A straightforward reading of Mark 3 and 4 can miss understanding the tone of Christ’s words and the invitation behind them.
Examples from Mark 3 and 4…
- What tone of voice, pauses and inflections did Jesus use in Mark 3:28-30 (ESV)? “Truly, I say to you, all sins will be forgiven the children of man, and whatever blasphemies they utter, 29 but whoever blasphemes against the Holy Spirit never has forgiveness, but is guilty of an eternal sin”— 30 for they were saying, “He has an unclean spirit.”
- When Jesus says in Mark 4:9-13, 21-25, 33-34, “he who has ears to hear, let him hear,” is he setting up a callous rule that disallows freedom of choice? The hortatory, subjunctive mood used here makes a difference because that mood suggests there is something yet to happen, commands the direction that action should take, and requests or calls one to take action. We might say that the meaning is simply “If you want to hear, listen!” and “All things and persons who would stop the one who would listen, I command you now, ‘Back off!'”
KEY QUESTION: Does the context gives us justification for such an understanding?
Jesus’ tone of voice IS important, and it seems the context of His statements both near and far help us to hear His voice as it speaks personally to us in the passage.
It makes a difference if Jesus is speaking dispassionately as we so often read His words, or if we understand Him to be making observations on the reality of our situation from an empathetic viewpoint WITHIN our situation. Does He not speak completely truthfully yet with a love-filled voice when commenting on our reality within a broken world — speaking with a broken heart, softness of voice, and a deep understanding of the horror that those resisting him with hostile and evil intentions are choosing to bring on themselves?
The answer is “Yes!” – given the context provided by the first two chapters of Mark (in which we see Jesus stepping into the middle of our humanity to heal, call to repentance, and call us to follow Him as the King of God’s eternal kingdom); and given the context of the rest of the Gospels (Matthew 12:15-21,18:10-14, Luke 19:41-44).
Jesus often spoke boldly and matter-of-factly about the reality of a matter, but he never spoke out of malice, or angry frustration from having taken a personal offense.
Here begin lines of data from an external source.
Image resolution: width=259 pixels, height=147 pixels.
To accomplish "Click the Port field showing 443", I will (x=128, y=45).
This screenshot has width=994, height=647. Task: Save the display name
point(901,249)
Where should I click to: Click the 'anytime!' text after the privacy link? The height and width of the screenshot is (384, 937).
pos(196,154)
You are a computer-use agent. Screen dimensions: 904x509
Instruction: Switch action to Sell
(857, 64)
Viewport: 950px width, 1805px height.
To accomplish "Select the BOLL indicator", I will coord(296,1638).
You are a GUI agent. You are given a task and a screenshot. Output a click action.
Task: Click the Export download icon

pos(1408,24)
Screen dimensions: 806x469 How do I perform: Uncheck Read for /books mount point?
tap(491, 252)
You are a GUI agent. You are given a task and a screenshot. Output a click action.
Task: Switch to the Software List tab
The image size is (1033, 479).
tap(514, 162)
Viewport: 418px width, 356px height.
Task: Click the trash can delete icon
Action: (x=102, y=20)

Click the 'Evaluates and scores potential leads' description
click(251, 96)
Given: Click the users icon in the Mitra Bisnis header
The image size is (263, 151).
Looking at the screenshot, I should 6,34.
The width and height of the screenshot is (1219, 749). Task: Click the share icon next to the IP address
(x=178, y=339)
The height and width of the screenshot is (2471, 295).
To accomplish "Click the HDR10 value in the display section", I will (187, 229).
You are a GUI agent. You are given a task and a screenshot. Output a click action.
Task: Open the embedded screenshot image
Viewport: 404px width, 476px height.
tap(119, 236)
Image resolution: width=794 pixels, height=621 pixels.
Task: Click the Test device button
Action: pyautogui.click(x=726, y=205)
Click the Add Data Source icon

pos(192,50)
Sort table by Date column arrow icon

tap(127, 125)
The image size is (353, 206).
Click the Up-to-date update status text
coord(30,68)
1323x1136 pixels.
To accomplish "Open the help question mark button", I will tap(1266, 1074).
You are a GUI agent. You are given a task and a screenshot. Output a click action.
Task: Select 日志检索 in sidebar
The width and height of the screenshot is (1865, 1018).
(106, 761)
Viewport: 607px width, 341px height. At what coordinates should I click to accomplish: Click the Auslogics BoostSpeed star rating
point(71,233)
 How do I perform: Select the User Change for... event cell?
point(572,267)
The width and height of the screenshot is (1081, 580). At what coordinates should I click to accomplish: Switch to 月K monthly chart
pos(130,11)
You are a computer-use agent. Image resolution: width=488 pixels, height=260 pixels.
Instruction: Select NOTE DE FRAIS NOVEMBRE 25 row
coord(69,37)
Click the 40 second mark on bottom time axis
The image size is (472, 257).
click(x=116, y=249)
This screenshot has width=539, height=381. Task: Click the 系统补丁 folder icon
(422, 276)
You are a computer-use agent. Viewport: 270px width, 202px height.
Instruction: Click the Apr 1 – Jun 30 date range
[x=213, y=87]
Incredibly, He ALWAYS speaks from a posture of truth with complete empathy, deepest understanding, and a readiness to forgive if at all possible (Matthew 11:28-30, John 3:16-21, Ephesians 4:14-32; Hebrews 2:9-18; 1 Peter 2:9-10, 18-25, 3:8-18).
The best smiles hide the deepest scars and the kindest hearts have felt the most pain. Jesus has the best smile and the kindest heart imaginable.
And that’s the tone of voice we must bring to our reading of Mark 3-4, and every other statement attributed to Him.